Skeptics Prefer Pal Review Over Peer Review: Chris de Freitas, Pat Michaels And Their Pals, 1997-2003 for example -W]

By Alex Harvey (not verified) on 17 Jan 2012 #permalink

I once received a letter from Britannica thanking mne for pointing out an error. More than bloody wikipedia has ever sent me. Grr.

:-)

Not that I've edited wiki as I don't know how to although I have left information there for others to add.

[Ah well if you've never edited you can't expect any thanks. Mind you, I've edited and all I get is... -W]

And then there was the error that ScS was used to germinate seeds. Went through mulitple editions of multiple encyclopedias that did. There had been a typo for SeS at some point and as everyone was simply copying out the information from the previous/other encyclopedias it didn't get changed.

#### DATA SECTION
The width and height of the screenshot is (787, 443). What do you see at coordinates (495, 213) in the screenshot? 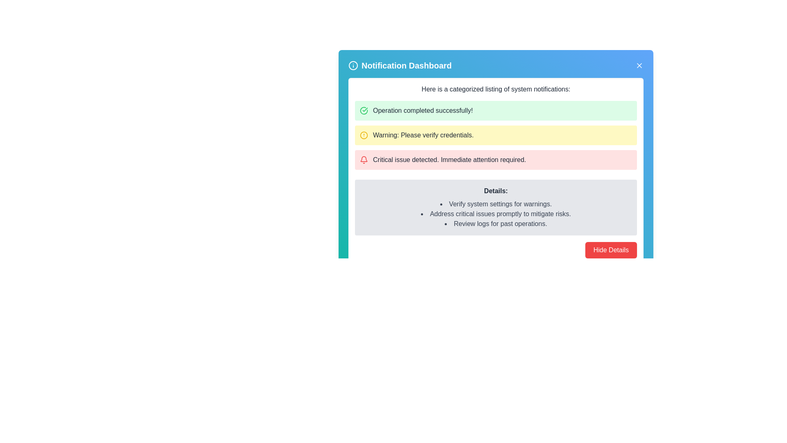
I see `the informative List element displaying a prioritized list of actions or statuses related to system settings, located under the 'Details:' heading in the notification dashboard` at bounding box center [495, 213].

#### STATED PROBLEM
Please decide whether each statement below agrees with the comment excerpt about encyclopedia errors, answering yes or no and quoting the words from the text that decide it.
1. The commenter once got a letter from Britannica about an error they had reported.
2. The commenter has edited Wikipedia.
3. The mistake about germinating seeds was corrected in a later edition.

#### EXPECTED ANSWER
1. Yes: "I once received a letter from Britannica"
2. No: "Not that I've edited wiki as I don't know how to"
3. No: "it didn't get changed"